Was ist ausschlaggebend für den Gewinn des Engineering Design Awards?
Claude Rouelle, seit 20 Jahren Judge bei der FSG, formuliert das so: »Es geht weniger darum, was zwischen den Rädern ist, sondern darum, was zwischen den Ohren ist.« Es kann gut sein, dass Teams mit einem Low-Tech-Auto kommen, weil vielleicht in dem Land, aus dem sie kommen, die Ressourcen beschränkt sind. Spricht man dann aber mit ihnen, merkt man, dass sie alles verstanden haben und genau wissen, welche Entscheidungen sie getroffen haben.

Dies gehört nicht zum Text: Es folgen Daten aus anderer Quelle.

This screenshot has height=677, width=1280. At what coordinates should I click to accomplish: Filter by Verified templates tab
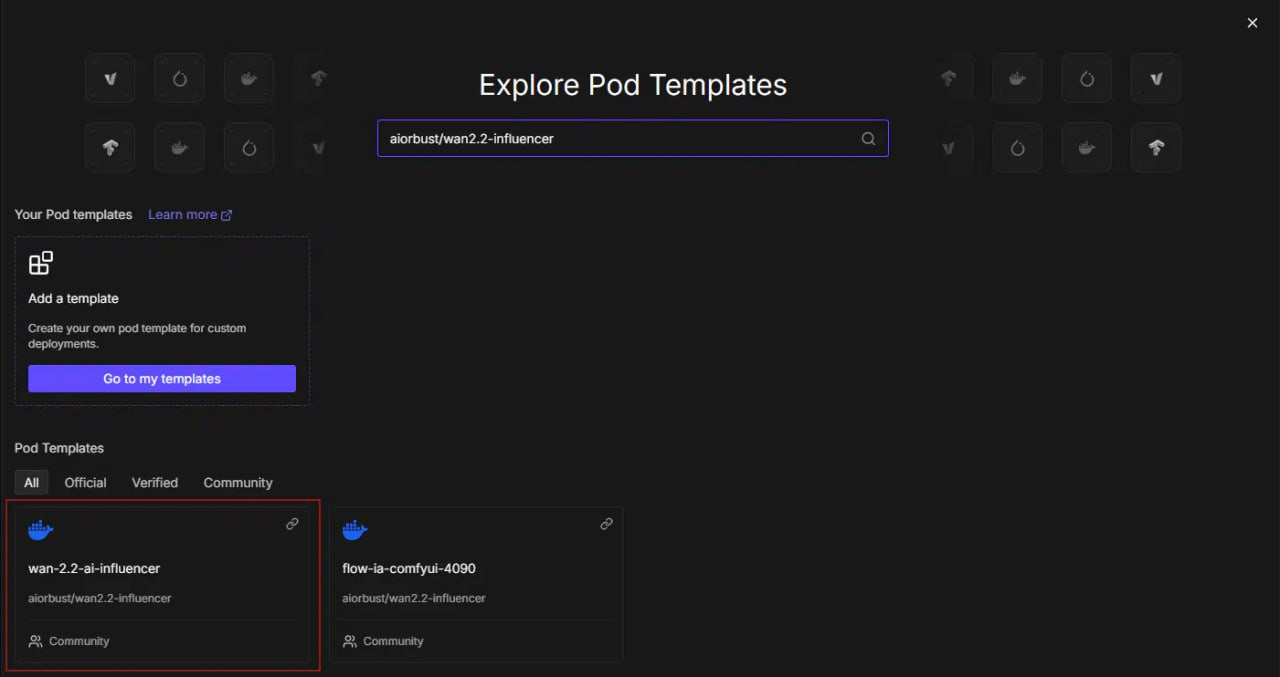coord(155,482)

Genauso wissen sie, dass sie mit Einschränkungen leben müssen, weil die Technologie in ihrem Land nicht verfügbar ist. Aber man weiß, wenn sie die Technologie zur Verfügung hätten, würden sie sie nutzen und wären damit erfolgreich. Diese Teams bekommen viele Punkte. Andererseits gibt es auch Teams, deren Kollegen vor zwei oder drei Jahren total erfolgreich waren – da rollt also wirklich ein sehr professionelles Fahrzeug herein. Oft verstehen die Studenten aber nicht, was die Kollegen gemacht haben, und haben weniger Ahnung. Das Fahrzeug ist also nicht das Entscheidende. Es geht um’s Engineering Know-how. Eine einfache Lösung kann eine bessere sein, weil die Studenten sie verstanden haben und mit den Ressourcen, die ihnen zur Verfügung stehen, schlau umzugehen wissen. Die einfacheren Modelle schneiden oft auf der Strecke nicht so gut ab, aber wenn es um die Ingenieursleistung geht, zählt das Wissen.